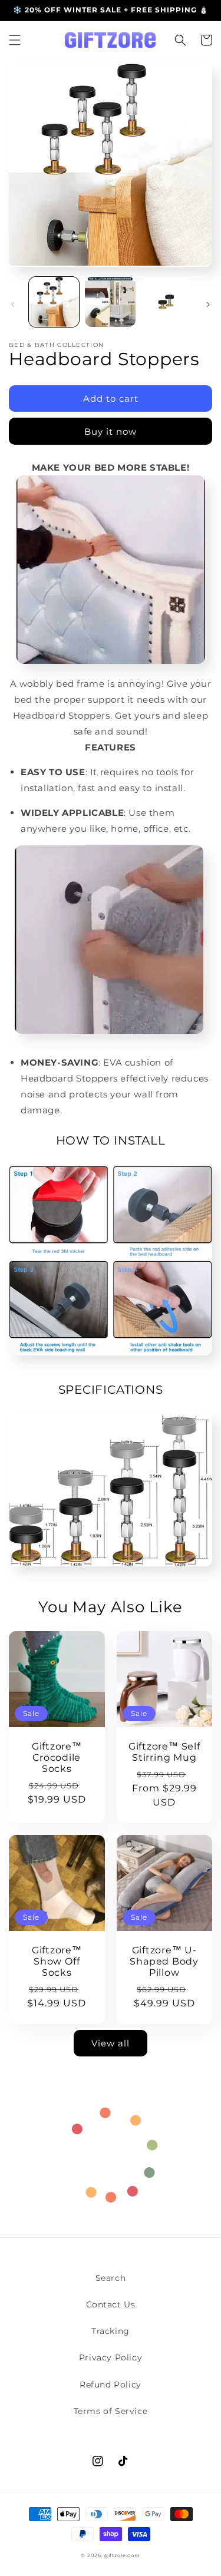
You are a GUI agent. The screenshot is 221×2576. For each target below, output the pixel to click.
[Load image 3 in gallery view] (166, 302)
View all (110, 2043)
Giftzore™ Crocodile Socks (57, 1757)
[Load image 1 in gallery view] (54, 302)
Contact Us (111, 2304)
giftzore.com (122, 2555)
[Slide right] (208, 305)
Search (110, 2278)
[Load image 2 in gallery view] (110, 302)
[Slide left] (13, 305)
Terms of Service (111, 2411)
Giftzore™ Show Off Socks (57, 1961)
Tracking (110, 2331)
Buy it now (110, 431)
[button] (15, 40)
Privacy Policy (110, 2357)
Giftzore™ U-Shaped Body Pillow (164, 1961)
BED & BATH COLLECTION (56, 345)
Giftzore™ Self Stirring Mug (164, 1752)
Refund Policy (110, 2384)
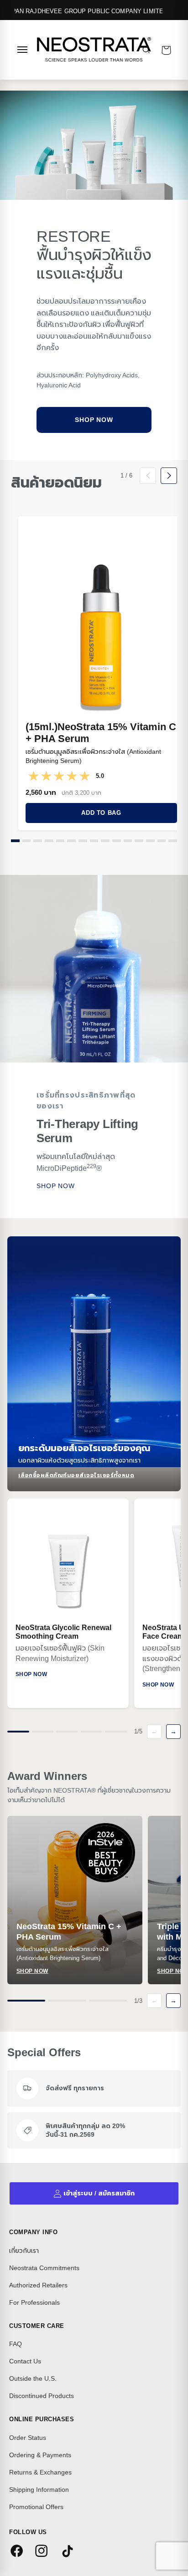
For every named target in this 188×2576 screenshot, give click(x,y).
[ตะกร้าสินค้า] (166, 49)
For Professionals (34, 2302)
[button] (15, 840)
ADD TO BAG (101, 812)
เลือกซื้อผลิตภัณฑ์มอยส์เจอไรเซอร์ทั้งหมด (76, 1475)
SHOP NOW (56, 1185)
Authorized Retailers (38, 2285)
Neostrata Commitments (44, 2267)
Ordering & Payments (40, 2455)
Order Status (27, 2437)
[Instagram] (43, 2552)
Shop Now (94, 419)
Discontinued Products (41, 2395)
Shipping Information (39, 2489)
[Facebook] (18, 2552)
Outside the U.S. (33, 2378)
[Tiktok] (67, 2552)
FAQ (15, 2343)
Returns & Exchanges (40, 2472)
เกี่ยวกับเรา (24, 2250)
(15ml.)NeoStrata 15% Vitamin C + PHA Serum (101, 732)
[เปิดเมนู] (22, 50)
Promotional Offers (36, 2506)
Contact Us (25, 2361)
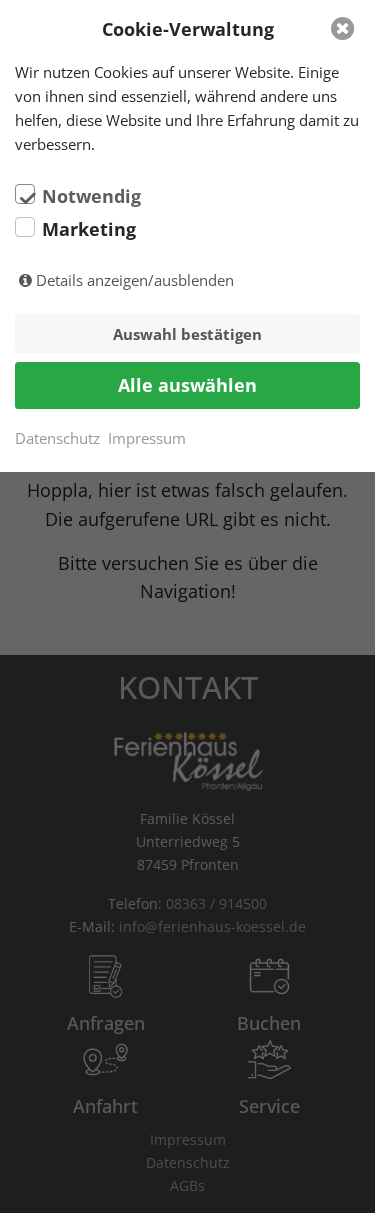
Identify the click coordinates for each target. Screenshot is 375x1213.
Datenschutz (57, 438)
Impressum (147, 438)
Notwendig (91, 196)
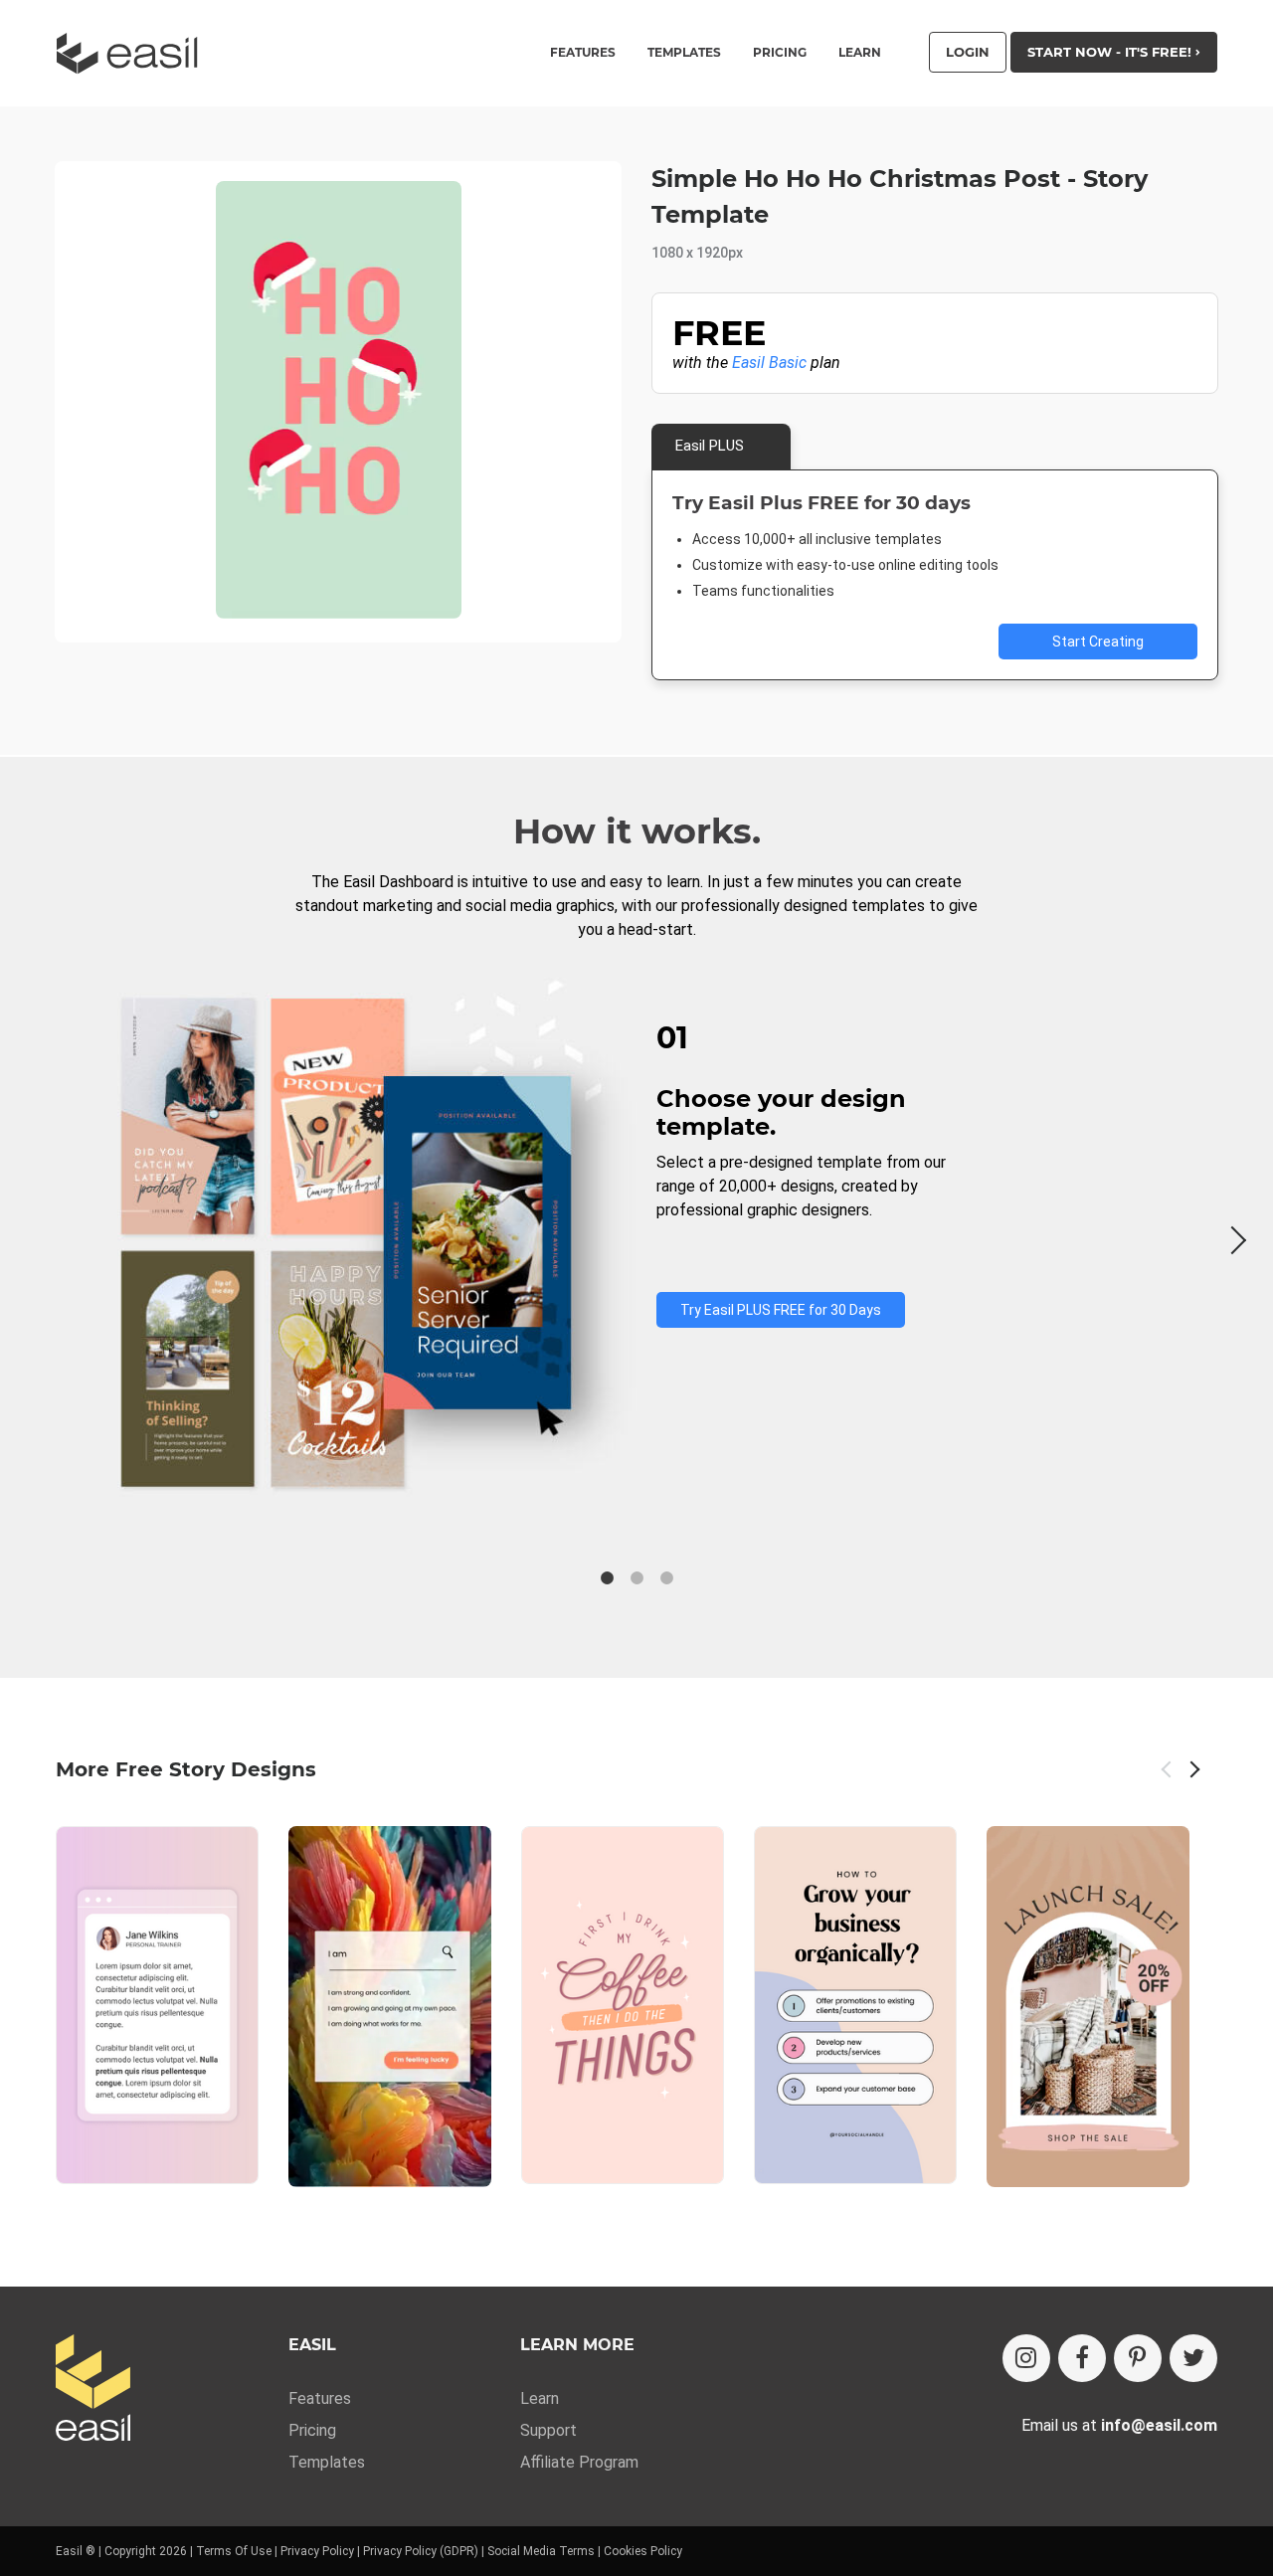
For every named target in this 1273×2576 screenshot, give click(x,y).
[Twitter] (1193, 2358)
= = = = = = =
## Instructions to follow
Select every line of the material above holding the word "each" and copy it.

## The completed task
You are a GUI agent. The screenshot is 221×2576. For each target below, output the pixel to click.
Identify the click coordinates for each target. Screenshot is 375x1213.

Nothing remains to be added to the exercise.